_SUPPLIED DATA_:
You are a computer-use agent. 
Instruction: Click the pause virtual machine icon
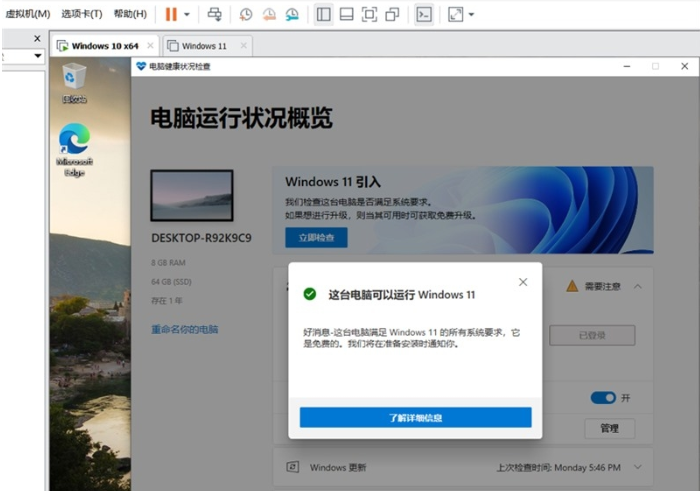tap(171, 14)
* * *
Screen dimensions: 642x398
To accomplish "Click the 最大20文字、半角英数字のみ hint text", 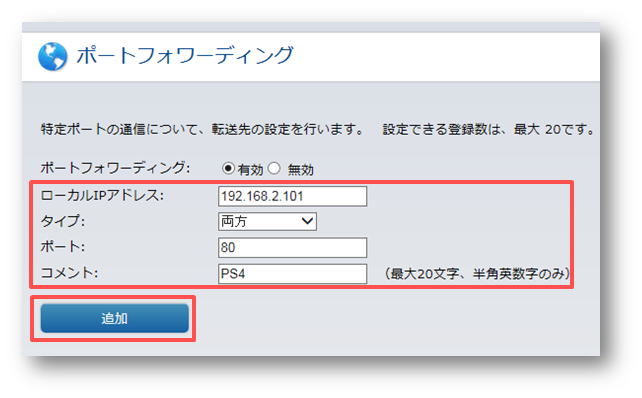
--
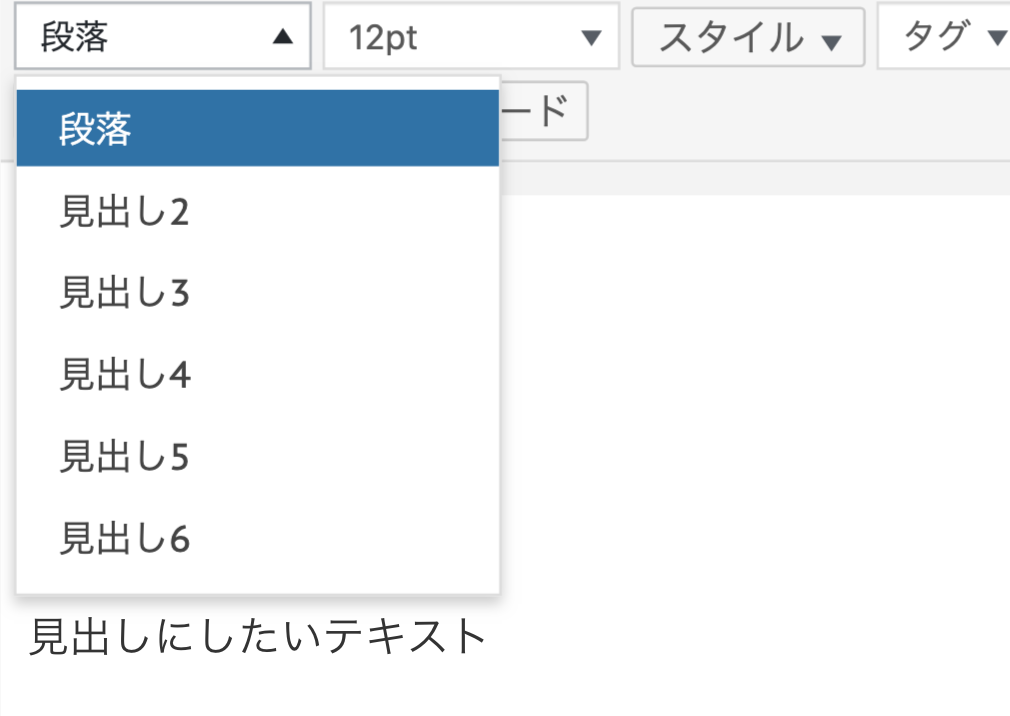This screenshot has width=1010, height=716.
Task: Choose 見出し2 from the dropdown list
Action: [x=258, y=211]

_TASK DIRECTIONS_: Rewrite the data from the line containing "This screenshot has width=1010, height=716." down to the line containing "Action: [x=258, y=211]", both included, replacing "dropdown list" with "drop-down menu" and changing nothing else. Omit the pictures from your answer.

_THE ANSWER_:
This screenshot has width=1010, height=716.
Task: Choose 見出し2 from the drop-down menu
Action: [x=258, y=211]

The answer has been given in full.